WORK REQUEST A: In the endoscope description, what configuration would have to be created to see rearward to the normal scope view?
WORK REQUEST B: Pick up the endoscope description after its last sentence and continue it.

DOCUMENT EXCERPT:
--------------------------------------------------

Abstract:
An endoscope having first and second viewing elements provides separate views of the passage being traversed or the organ being inspected. The endoscope is particularly useful for traversing restrictions and forming desired shapes in situ.

Description:
STATEMENT REGARDING FEDERALLY-SPONSORED RESEARCH/DEVELOPMENT 
       [0001]    Not applicable. 
       REFERENCE TO MICROFICHE APPENDIX 
       [0002]    Not applicable. 
       BACKGROUND OF THE INVENTION 
       [0003]    This invention relates generally to endoscopic devices, and more particularly to such devices with multiple fields of view. 
         [0004]    Endoscopes are used to assess surfaces of passages and/or organs in the human (or non-human) body. They conventionally include a tube for insertion into the body, a light delivery system to illuminate the organ or passage under inspection, an optical system for transmitting the image to the user, and an additional channel(s) to allow use of various medical instruments. The present invention is not limited to any particular endoscopic device, since it is well-suited for use with the vast variety of available endoscopes. Endoscopes are routinely used in visualizing the gastrointestinal tract (including the esophagus, stomach, duodenum, small intestine, colon, and bile duct), the respiratory tract, the urinary tract, vascular and other fluid channels, and various normally closed body cavities such as the abdominal cavity, joint interiors, thoracic cavity, and chest organs. 
         [0005]    Although endoscopes are very helpful in all these applications, they could be improved. For example, during routine interrogation of the colon for endoscopic screening, areas beneath colonic folds may remain undetectable to diagnostic interrogation since sites inspected are forward to the scope view. In order to see rearward to the normal scope view, a very tight rearward-facing configuration of 180 degrees would have to be created by shaping the scope in a downgoing shape (the direction of withdrawal of the scope rather than its normal upgoing shape direction of insertion of the scope). This maneuver would require a great deal of time, and result in significant wear and tear on endoscopic elements (fibroptics, pull wires, etc.), particularly if the maneuver is repeated multiple times during a procedure.

--------------------------------------------------

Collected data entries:
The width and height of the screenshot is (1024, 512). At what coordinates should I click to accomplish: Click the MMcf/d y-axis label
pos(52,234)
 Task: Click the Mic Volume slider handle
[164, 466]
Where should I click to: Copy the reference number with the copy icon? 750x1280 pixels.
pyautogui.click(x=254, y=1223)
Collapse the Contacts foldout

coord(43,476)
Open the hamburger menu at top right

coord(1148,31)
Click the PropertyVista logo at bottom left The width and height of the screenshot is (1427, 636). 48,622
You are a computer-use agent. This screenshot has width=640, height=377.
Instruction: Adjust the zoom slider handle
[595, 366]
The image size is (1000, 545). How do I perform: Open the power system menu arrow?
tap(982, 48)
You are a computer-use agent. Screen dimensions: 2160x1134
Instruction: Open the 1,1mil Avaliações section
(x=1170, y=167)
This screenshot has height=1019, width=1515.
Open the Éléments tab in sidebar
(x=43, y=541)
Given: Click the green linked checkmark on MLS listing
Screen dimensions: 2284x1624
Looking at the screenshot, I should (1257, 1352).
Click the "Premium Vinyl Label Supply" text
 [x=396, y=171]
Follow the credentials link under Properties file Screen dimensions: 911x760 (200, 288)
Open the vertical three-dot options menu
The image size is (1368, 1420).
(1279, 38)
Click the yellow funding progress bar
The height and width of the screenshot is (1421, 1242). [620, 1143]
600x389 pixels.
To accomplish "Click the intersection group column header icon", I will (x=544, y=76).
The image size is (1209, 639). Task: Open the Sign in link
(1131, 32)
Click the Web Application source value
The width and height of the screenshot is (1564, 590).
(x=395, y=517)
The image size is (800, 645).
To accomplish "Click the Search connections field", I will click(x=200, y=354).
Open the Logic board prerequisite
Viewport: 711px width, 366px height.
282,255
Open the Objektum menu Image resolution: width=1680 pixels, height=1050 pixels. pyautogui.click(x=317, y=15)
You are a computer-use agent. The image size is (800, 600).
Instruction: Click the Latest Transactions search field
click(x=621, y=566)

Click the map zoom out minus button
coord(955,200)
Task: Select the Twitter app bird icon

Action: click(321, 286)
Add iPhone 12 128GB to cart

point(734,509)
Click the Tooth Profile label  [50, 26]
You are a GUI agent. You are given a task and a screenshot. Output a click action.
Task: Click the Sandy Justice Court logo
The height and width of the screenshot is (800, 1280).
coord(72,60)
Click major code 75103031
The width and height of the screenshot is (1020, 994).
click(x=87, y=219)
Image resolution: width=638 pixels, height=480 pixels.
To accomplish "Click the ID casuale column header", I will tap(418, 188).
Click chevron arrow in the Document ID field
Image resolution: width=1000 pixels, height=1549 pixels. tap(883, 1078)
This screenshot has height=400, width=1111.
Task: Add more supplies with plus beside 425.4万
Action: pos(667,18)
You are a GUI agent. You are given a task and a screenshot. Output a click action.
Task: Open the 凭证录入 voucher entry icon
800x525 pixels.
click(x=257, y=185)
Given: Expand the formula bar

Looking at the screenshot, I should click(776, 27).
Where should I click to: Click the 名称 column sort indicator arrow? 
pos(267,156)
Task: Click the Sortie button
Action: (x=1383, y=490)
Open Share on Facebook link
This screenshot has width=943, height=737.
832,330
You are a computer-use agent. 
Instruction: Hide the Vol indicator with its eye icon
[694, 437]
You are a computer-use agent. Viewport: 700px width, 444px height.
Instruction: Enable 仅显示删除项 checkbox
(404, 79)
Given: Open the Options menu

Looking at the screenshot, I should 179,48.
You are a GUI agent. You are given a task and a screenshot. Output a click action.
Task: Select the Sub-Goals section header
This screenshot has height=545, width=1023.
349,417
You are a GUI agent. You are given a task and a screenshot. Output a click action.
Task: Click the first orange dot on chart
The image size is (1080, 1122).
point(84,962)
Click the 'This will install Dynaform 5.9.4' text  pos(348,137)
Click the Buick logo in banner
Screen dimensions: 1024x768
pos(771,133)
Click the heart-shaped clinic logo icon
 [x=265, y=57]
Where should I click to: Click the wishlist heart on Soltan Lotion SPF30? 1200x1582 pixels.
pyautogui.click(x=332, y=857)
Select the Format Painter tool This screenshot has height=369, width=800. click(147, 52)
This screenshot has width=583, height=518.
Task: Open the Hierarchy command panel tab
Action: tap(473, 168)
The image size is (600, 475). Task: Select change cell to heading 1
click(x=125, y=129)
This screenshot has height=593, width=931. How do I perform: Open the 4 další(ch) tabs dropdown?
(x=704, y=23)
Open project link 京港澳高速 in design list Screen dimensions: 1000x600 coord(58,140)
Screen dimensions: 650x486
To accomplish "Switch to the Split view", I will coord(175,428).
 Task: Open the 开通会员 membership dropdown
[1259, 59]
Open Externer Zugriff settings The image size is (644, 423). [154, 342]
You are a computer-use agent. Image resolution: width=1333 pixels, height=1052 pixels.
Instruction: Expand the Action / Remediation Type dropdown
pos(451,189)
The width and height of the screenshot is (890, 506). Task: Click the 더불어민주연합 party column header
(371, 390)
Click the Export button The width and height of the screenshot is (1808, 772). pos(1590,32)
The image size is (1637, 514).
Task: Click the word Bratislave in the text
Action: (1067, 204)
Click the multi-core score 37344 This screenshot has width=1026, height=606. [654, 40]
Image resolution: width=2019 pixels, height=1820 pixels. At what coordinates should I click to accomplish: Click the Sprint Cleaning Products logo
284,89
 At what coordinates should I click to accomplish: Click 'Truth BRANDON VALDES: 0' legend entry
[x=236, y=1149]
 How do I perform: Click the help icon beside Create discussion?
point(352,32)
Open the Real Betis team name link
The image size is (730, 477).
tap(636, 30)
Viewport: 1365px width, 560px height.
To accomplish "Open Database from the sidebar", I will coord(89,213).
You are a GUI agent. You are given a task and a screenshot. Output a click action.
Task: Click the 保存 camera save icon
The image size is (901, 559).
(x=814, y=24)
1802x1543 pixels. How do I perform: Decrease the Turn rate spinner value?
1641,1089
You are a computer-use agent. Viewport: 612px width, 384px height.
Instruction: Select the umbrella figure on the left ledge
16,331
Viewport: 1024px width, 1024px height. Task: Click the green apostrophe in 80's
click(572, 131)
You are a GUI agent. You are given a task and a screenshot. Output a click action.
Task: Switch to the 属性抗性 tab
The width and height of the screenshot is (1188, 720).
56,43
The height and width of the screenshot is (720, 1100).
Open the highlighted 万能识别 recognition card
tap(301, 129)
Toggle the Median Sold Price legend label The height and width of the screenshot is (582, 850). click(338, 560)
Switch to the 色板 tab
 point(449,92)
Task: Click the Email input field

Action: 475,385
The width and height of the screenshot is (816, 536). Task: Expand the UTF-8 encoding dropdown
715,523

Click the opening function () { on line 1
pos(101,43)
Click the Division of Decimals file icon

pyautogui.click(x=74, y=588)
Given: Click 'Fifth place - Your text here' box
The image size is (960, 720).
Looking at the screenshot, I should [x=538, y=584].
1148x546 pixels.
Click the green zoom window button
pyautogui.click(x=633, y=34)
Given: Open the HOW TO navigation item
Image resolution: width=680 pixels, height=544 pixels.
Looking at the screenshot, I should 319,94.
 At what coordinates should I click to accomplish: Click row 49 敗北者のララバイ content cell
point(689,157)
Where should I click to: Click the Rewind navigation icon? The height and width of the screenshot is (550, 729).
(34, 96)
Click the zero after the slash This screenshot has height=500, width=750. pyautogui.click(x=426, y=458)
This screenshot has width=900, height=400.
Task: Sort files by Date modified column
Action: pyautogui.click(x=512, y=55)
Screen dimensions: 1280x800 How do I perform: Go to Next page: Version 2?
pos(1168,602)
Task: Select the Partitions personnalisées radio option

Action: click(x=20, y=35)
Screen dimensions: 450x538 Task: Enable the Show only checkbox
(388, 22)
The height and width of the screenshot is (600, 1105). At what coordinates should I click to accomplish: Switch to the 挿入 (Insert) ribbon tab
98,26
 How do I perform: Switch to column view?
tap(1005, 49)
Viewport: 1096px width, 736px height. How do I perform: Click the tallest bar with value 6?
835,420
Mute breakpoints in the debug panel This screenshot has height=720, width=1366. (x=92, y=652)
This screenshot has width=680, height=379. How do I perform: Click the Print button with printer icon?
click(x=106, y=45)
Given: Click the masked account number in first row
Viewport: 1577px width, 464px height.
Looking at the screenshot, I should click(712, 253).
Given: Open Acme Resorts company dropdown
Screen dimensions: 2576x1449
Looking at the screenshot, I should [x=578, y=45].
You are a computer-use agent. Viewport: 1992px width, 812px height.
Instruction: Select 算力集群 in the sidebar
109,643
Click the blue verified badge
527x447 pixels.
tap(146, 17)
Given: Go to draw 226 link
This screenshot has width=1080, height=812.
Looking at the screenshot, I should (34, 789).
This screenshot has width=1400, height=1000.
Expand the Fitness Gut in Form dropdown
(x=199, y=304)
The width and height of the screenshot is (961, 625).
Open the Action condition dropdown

--------------------------------------------------

EXPECTED OUTPUT A: A very tight rearward-facing configuration of 180 degrees.

EXPECTED OUTPUT B:
         [0006]    It has been recently discovered that flat lesions in the colon are also more likely than previously thought to become cancerous, but are very difficult to detect using existing colonoscopes because they do not stand out in the forward-facing field of view of conventional colonoscopes. Moreover, existing endoscopes typically provide views in only one direction at a time, thereby giving an incomplete understanding of the surface or passage being inspected. In addition, conventional endoscopes suffer from difficulties in passing through restricted areas, areas with tight curvature of flexure, or other areas of tortuosity. At a minimum, this can resulted in failed procedures and sometimes can result in perforations of the passage by the endoscope. 
         [0007]    In many instances, one could tell from the endoscope viewing element that a particular shape is needed to access a particular passage or organ, but there is no way other than the insertion of a separate catheter of the desired shape into the additional channel of the endoscope to access that passage. If the shape were not precisely the needed shape, that catheter would have to be removed from the endoscope and another catheter inserted until the passage or organ is successfully accessed. 
       SUMMARY OF THE INVENTION 
       [0008]    Among the various objects and features of the present invention may be noted the provision of an improved endoscope and method of using same with improved fields of view. 
         [0009]    A second feature is the provision of an improved endoscope which allows the formation of a shape to be viewed by the user in situ, thereby facilitating the formation of the precise shape(s) needed to access desired passageways and organs. 
         [0010]    A third feature is the provision of an improved endoscope which allows visualization of areas which previously could not be visualized using conventional endoscopes. 
         [0011]    A fourth feature is the provision of an improved endoscope with improved ability to pass through tortuous or restricted passages in the body. 
         [0012]    Briefly, in a first aspect of the present invention, an endoscope includes a main viewing element disposed in a tube sized to fit into a body, said main viewing element being disposed to provide a primary view, and a secondary viewing element disposed in said tube, said secondary viewing element being capable of being disposed so as to provide an auxiliary view which differs from the primary view.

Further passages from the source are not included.